Brit + Co
- Company type: Private
- Industry: Internet commerce and media
- Founded: 2011
- Founder: Brit Morin
- Headquarters: San Francisco
- Services: Media company
- Website: brit.co

= Brit + Co =

Lifestyle brand (founded 2011)

Brit + Co is a website and lifestyle brand targeted at women. The company was founded by Brit Morin in 2011.

== History ==
Brit + Co was founded in late 2011 by Brit Morin, who was CEO.

In January 2018, the company hired Jill Braff, a former general manager of Ellen Digital Ventures, as its new president. Jeff Jones, former Target CMO and Uber President, joined the company as an advisor in 2017.

In April 2019 it was announced that the company was laying off most of its staff as part of a reorganization. The company had exhausted all the capital it had raised, and as a result had to be restructured in bankruptcy.

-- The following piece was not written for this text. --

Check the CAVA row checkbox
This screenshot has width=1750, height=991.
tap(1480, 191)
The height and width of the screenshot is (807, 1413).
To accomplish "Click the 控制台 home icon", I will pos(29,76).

In June 2020, Brit + Co launched women's business accelerator Selfmade to support women disproportionally impacted by the pandemic.

=== Funding & acquisitions ===
By 2017, it was reported that Brit + Co had received $45 million in venture capital funding from investors like Verizon Ventures and Marissa Mayer.

The company raised $1.25 million in initial seed funding in April 2012. The following year, it closed funding rounds with $6.3 million in Series A funding, led by Oak Investment Partners.

Led by Intel Capital, the company received $20 million in Series B funding in 2015, allowing them to make their first acquisition of a DIY app called Snapguide.

== Experiential ==
=== Re:Make ===
Launched in 2013, Re:Make was a conference and festival aimed at young women who want to be more creative in every aspect of their lives. More than 15,000 visitors attended Re:Make 2016.

=== Holiday House ===
The Brit + Co Holiday House was an annual pop-up event held in San Francisco for several years, offering creative activity classes, artisan products, and DIY and gifting stations. The 2016 Holiday House was sponsored primarily by method.